Mathematical Details

Two assumptions are made in using DCG and its related measures.

1. Highly relevant documents are more useful when appearing earlier in a search engine result list (have higher ranks)
2. Highly relevant documents are more useful than marginally relevant documents, which are in turn more useful than irrelevant documents.

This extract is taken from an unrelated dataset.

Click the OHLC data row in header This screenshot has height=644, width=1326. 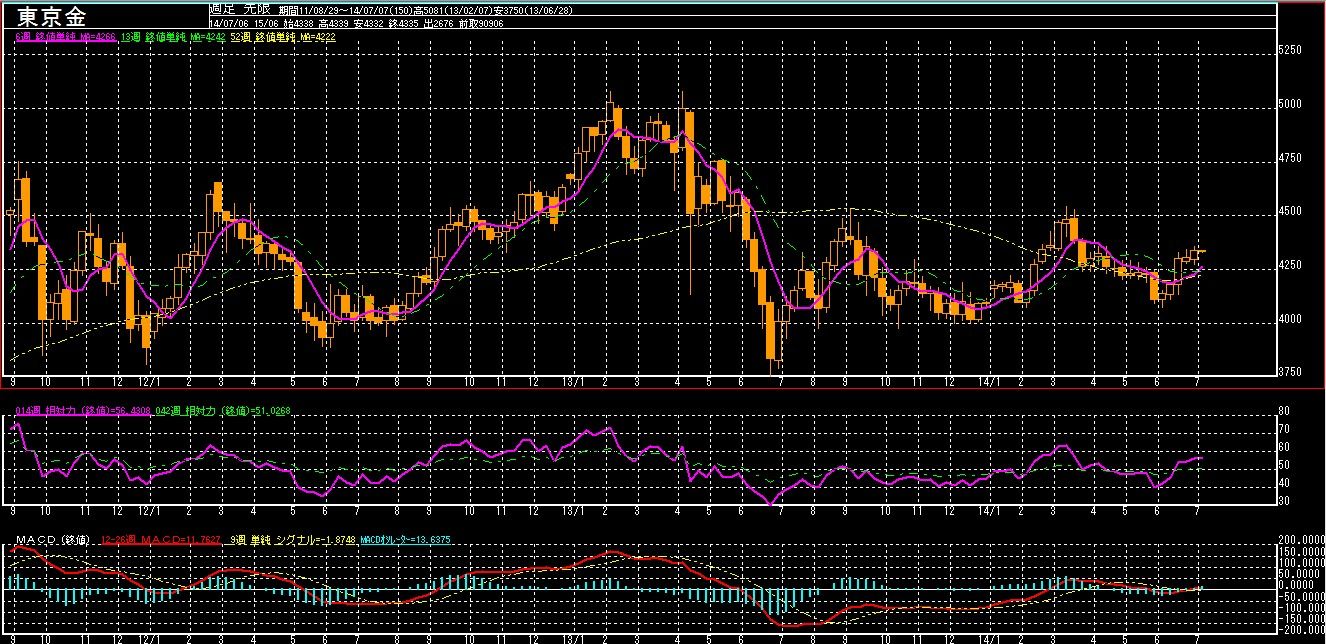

DCG originates from an earlier, more primitive, measure called Cumulative Gain.

Cumulative Gain

Cumulative Gain (CG) is the predecessor of DCG and does not include the position of a result in the consideration of the usefulness of a result set. In this way, it is the sum of the graded relevance values of all results in a search result list. The CG at a particular rank position p is defined as:

$\mathrm{CG_{p}} = \sum_{i=1}^{p} rel_{i}$

Where rel_i is the graded relevance of the result at position i.

The value computed with the CG function is unaffected by changes in the ordering of search results. That is, moving a highly relevant document d_i above a higher ranked, less relevant, document d_j does not change the computed value for CG. Based on the two assumptions made above about the usefulness of search results, DCG is used in place of CG for a more accurate measure.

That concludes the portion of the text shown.